◆ What is required ◆
Every line in the entries where "axis" is found should be copied.

◆ Source material ◆
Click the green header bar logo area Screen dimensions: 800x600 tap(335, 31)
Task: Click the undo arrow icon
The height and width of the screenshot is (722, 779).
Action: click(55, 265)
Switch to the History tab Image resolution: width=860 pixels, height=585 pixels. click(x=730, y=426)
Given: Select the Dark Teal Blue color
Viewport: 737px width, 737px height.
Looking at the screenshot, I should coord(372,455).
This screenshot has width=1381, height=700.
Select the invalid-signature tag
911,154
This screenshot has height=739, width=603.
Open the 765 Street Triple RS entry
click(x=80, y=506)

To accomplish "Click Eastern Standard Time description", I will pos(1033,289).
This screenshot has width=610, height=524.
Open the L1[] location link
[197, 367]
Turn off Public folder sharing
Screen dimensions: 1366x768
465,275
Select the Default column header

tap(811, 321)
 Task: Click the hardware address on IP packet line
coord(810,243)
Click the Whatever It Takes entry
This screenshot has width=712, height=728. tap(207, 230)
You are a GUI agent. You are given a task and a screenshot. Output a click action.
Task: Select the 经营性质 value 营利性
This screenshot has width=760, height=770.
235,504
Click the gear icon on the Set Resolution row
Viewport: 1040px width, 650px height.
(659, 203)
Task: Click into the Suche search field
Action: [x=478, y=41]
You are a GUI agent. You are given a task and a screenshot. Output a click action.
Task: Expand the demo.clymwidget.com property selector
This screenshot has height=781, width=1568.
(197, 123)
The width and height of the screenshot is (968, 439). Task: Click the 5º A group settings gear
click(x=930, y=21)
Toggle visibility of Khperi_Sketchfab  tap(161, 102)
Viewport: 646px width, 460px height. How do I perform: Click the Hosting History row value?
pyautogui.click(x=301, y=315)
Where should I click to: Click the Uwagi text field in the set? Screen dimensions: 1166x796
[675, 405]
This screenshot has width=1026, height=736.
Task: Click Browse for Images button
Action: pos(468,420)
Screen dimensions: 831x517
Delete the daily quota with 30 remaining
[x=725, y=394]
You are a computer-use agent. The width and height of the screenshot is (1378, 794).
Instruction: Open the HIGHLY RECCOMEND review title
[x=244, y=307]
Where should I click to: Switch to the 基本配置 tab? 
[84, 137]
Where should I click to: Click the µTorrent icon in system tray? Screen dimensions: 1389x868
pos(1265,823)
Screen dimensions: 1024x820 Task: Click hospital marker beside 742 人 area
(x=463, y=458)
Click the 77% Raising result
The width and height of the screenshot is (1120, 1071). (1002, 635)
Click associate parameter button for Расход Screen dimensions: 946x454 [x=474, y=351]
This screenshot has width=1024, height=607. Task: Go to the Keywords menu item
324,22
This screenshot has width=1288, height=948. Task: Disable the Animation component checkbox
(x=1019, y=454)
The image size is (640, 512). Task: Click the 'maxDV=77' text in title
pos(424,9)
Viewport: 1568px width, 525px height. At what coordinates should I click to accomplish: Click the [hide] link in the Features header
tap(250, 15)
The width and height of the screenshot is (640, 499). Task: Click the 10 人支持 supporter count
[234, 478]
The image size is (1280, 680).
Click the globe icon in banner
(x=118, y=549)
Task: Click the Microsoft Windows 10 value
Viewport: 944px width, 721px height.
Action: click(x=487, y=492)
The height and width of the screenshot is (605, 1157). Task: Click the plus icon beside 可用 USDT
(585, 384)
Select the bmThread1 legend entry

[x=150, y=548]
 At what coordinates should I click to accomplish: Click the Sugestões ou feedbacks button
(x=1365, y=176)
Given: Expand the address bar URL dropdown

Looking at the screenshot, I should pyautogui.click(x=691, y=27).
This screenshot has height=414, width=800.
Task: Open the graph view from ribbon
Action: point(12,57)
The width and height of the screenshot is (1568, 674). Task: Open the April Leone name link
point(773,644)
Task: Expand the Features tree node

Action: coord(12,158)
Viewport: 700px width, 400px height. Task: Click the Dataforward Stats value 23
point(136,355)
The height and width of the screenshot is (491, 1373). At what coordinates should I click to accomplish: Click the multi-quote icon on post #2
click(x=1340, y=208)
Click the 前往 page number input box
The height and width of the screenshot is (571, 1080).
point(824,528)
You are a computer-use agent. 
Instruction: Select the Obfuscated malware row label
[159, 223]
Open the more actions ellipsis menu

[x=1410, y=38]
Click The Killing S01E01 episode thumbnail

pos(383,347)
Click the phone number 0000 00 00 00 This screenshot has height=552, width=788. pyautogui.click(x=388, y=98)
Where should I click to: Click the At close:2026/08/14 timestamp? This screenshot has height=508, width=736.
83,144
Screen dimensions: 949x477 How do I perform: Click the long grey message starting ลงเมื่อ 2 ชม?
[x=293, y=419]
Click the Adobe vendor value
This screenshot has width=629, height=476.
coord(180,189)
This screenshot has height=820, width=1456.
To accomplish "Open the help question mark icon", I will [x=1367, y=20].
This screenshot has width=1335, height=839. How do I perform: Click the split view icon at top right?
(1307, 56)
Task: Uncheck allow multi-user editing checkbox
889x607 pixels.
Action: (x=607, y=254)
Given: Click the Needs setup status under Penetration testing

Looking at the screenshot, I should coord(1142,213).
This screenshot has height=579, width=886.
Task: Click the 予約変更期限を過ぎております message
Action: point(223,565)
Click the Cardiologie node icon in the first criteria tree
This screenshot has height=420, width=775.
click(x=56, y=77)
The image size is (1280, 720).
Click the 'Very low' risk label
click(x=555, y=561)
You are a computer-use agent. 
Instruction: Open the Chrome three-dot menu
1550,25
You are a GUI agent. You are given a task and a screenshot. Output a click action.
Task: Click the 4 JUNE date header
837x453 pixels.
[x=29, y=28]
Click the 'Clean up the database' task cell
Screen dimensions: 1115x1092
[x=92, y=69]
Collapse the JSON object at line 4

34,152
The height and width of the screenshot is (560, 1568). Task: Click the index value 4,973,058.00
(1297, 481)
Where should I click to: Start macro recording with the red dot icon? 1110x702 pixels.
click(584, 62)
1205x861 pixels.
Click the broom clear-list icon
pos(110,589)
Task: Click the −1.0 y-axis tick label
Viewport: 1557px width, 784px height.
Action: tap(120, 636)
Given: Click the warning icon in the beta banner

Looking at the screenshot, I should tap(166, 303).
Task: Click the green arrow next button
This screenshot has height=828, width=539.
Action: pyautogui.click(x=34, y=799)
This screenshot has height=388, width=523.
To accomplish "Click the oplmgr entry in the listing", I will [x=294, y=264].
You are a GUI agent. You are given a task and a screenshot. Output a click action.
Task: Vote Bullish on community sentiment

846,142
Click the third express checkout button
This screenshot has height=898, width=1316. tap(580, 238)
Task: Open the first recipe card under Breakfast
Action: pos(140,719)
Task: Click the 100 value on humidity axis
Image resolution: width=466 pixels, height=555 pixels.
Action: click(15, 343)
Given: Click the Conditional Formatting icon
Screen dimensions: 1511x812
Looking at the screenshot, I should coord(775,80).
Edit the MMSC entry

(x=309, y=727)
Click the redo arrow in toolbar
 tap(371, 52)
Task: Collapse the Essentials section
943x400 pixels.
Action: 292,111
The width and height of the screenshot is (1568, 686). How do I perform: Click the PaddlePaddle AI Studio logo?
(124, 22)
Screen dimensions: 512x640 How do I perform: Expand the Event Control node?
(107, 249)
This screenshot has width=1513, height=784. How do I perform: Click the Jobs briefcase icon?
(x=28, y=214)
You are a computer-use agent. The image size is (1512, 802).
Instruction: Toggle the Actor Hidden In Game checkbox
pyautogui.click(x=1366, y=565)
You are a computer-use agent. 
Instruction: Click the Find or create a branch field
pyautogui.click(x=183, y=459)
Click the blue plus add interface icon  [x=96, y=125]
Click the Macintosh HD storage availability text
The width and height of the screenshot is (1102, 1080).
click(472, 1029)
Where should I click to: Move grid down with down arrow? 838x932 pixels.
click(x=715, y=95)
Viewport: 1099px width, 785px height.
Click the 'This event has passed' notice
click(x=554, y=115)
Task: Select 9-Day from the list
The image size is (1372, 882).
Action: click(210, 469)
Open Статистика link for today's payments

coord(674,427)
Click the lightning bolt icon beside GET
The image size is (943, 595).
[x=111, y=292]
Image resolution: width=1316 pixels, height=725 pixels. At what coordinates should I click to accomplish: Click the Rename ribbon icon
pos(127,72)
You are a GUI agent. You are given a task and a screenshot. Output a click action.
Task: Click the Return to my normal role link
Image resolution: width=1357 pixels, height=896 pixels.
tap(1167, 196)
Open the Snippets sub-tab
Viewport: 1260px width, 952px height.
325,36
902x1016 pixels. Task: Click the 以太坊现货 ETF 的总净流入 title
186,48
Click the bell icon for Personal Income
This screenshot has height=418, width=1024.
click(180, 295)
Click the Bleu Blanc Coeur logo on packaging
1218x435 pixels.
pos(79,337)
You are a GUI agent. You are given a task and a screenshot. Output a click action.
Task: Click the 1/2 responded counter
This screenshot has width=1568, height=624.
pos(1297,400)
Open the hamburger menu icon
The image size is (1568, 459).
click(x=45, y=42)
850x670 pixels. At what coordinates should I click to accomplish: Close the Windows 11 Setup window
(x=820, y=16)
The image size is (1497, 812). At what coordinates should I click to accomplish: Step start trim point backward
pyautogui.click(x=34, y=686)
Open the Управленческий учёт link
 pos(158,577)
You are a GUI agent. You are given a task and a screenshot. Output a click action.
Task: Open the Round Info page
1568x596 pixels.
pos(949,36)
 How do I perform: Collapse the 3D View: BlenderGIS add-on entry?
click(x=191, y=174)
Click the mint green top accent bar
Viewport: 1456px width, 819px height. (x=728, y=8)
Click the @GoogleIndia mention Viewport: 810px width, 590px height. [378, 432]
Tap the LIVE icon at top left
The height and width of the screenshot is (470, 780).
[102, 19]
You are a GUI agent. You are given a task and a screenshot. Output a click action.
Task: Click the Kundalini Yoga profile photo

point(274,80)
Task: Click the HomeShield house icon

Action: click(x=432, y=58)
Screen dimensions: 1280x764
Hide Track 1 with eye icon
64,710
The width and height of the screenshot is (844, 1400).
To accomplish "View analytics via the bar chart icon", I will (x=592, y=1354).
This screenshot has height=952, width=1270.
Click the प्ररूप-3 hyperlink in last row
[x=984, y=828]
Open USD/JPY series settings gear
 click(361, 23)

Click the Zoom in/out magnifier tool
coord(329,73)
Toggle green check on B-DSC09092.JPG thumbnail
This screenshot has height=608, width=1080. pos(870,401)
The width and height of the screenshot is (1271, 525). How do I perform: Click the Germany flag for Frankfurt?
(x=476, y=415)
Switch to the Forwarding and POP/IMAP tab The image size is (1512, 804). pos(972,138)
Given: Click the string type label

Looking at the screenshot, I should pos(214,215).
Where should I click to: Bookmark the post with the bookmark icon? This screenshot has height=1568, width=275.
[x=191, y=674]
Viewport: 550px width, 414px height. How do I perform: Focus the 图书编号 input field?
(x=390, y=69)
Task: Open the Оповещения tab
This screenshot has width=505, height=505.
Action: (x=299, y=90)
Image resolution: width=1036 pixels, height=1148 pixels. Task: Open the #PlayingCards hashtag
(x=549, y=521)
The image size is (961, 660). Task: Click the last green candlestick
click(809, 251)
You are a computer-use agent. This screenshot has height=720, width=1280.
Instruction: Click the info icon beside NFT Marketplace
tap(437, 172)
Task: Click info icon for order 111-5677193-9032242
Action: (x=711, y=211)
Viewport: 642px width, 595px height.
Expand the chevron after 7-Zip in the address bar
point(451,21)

◆ Finished task ◆
Task: Click the −1.0 y-axis tick label
Task: Click the 100 value on humidity axis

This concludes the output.